Schwache Aussie-Ausbeute: Hier landeten Hathras & Co.

Wenig zu holen gab es am frühen Samstagmorgen für die vier ex-deutschen Starter im australischen Rosehill. Während Why Not zum Auftakt als Gruppe III-Neunter Letzter wurde und gänzlich leer ausging, verdienten die drei Gruppe I-Starter immerhin noch jeweils 40.000 Euro.

Im The BMW an fünfter Stelle im Programm gab es bei 12 Startern nämlich zehn Platzgelder. Ab Platz sechs wurden noch jeweils 50.000 australische Dollar verdient, was 40.000 Euro entspricht. Bester Ex-Deutscher war Hathras auf Platz sieben, dem Le Roi als Achter und Mawingo als Neunter folgten.
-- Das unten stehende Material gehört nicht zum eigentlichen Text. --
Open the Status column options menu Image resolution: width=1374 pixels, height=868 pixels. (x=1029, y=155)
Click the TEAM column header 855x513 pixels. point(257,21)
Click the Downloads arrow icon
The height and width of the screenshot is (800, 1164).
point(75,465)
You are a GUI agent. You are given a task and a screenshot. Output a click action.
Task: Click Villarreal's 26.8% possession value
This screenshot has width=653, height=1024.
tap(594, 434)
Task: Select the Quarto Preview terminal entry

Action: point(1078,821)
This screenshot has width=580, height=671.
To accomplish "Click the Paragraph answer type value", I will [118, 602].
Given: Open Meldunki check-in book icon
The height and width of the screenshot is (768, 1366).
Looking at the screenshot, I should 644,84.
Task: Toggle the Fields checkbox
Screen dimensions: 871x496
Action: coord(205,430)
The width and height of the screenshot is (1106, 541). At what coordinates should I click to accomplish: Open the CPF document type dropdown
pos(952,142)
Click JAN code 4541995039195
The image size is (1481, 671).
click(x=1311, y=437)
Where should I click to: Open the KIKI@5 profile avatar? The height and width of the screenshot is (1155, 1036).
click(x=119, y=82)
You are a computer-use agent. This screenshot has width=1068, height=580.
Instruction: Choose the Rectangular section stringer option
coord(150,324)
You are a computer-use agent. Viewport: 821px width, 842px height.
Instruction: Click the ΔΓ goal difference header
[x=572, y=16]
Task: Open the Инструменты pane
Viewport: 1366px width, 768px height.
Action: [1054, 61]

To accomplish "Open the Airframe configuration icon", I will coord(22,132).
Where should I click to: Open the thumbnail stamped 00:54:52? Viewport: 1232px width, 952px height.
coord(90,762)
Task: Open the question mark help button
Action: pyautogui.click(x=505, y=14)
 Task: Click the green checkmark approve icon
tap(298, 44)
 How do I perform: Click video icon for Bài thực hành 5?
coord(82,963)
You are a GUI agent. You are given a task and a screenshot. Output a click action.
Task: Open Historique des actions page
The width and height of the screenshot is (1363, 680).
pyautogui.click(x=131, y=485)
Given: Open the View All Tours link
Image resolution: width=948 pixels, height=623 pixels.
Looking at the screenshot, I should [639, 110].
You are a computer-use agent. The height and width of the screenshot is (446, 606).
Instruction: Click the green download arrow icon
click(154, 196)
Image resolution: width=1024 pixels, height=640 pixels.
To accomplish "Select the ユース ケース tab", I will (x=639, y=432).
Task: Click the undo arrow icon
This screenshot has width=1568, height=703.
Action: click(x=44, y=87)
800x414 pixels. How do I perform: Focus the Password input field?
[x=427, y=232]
Die Million Euro für den Sieger holte sich der 38:10-Favorit Fiveandahalfstar mit 0,2 Längen Vorsprung auf den Mitfavoriten Silent Achiever, hinter dem eine weitere Länge zurück Sangster Dritter wurde. Hathras hatte 2,4 Längen Rückstand auf den Sieger und 0,7 Längen Vorsprung auf Le Roi, hinter dem Mawingo weitere 0,9 Längen zurück war.

Vier der fünf heute auf dem Sydney-Rennplatz entschiedenen Gruppe I-Rennen gingen an Favoriten. Vor Fiveandahalfstar hatte bereits Norzita für 29:10 das meiste Vertrauen gerechtfertigt. Im 6. Rennen zahlte Scheich Mohammeds Appearance dann 92:10, die Kerrin McEvoy zum Sieg geritten hatte.

Danach lief alles wie erhofft für Trainerin Gai Waterhouse, die sich zunächst über den Gruppe I-Sieg von Overreach für 29:10 freuen konnte, bevor auch ihr Banker Pierro seinen riesigen Anhang mal wieder nicht im Stich ließ und 14:10 zahlte.